If the author aimed for the same quality they would be much smaller, they instead opted for the same bitrate because that would be opening the can of worms of "similar quality is subjective in the eye of the author." If you watch the samples, you can clearly see how more more AV1 gets done with [roughly] the same number of bits; H.264 looks like a complete joke in comparison.
If you massaged the AV1 bitrate until it was the same blurry mess as H.264 (in your eyes), it would likely be much smaller.
Except they didn't achieve quite the same bitrate. For scene 1, for example, H.264 was 209.9 kbps, VP9 was 191.2 kbps, AV1 was 230.1 kbps. Put another way: the AV1 stream had 39 additional kpbs (or 20% more bits) than the VP9 stream. 20% is a pretty big deal (especially at these low bitrates), and undermines the point the author was trying to make.
The increase in quality (and decrease in bitrate) for H.264 → VP9 is really cool. But the increase in quality for VP9 → AV1 isn't as impressive because the bitrate also increased.
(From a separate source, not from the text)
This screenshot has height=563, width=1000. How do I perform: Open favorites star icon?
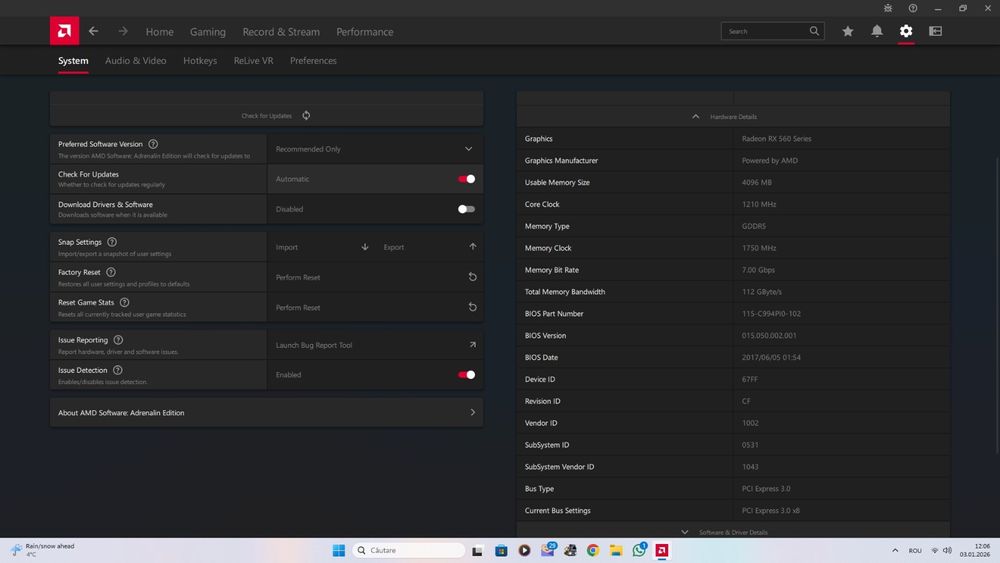(848, 31)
What would have really driven the author's point home was if the AV1 stream was higher quality and a lower bitrate than the VP9 stream.
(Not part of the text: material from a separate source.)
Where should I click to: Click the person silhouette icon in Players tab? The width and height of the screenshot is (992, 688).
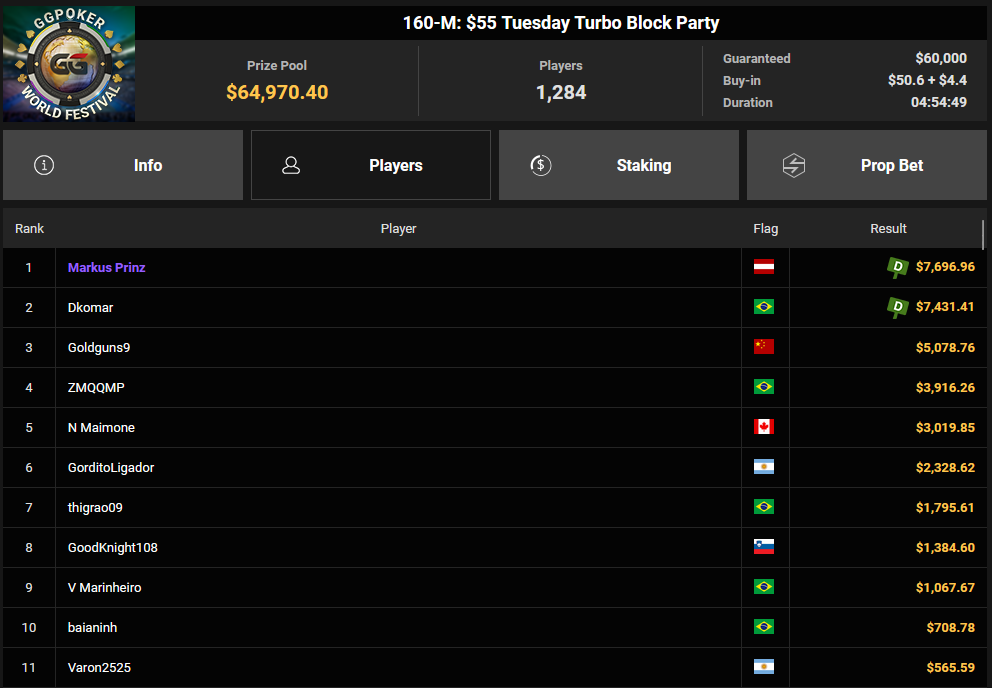click(291, 165)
I was thinking of the comparison from this angle:
GIF: plays everywhere, horrible quality and giant file sizes, high CPU usage.
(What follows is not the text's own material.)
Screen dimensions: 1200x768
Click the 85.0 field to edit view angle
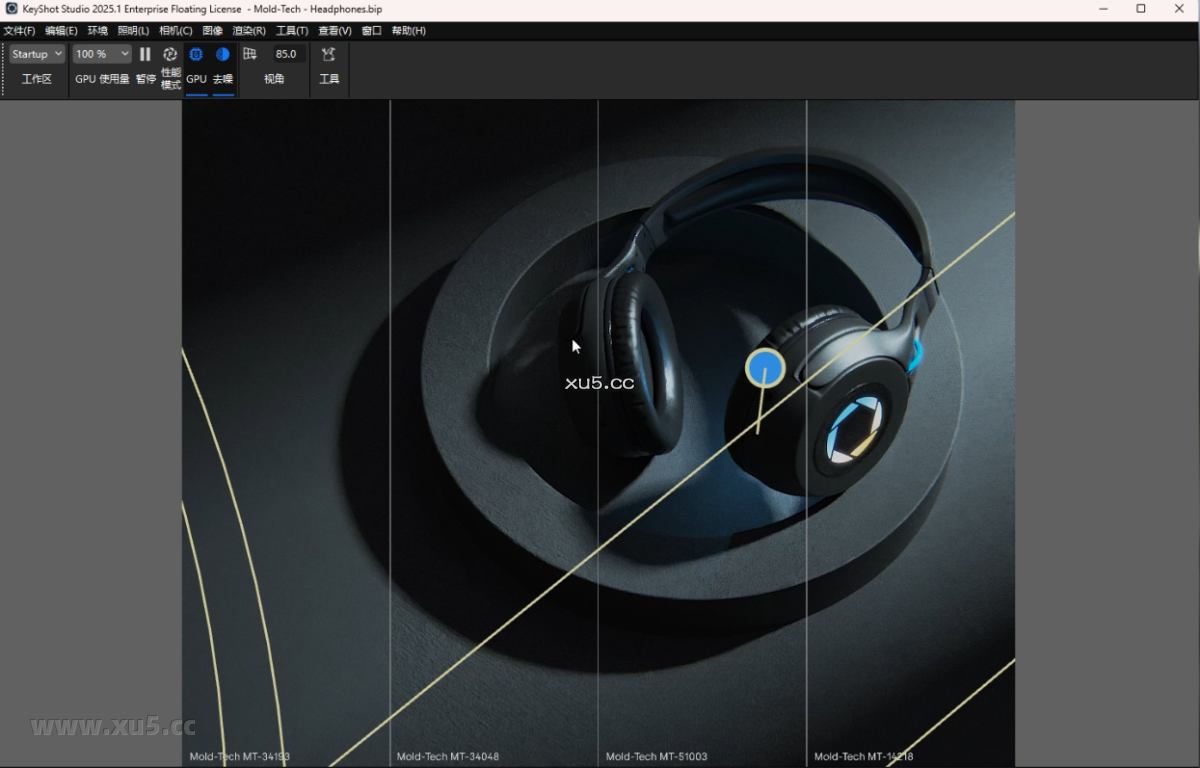pos(287,54)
H.264: plays everywhere, good quality and file sizes, almost universal hardware acceleration even on cheap devices
VP9: plays many places, competitive size with H.264, hardware acceleration is common but entire popular platforms lack support
AV1: limited support, great file sizes, hardware support has barely started shipping.
If the goal is to replace GIFs I would weight compatibility and ease of playback much greater than bumping the file size savings from 95% to 97%.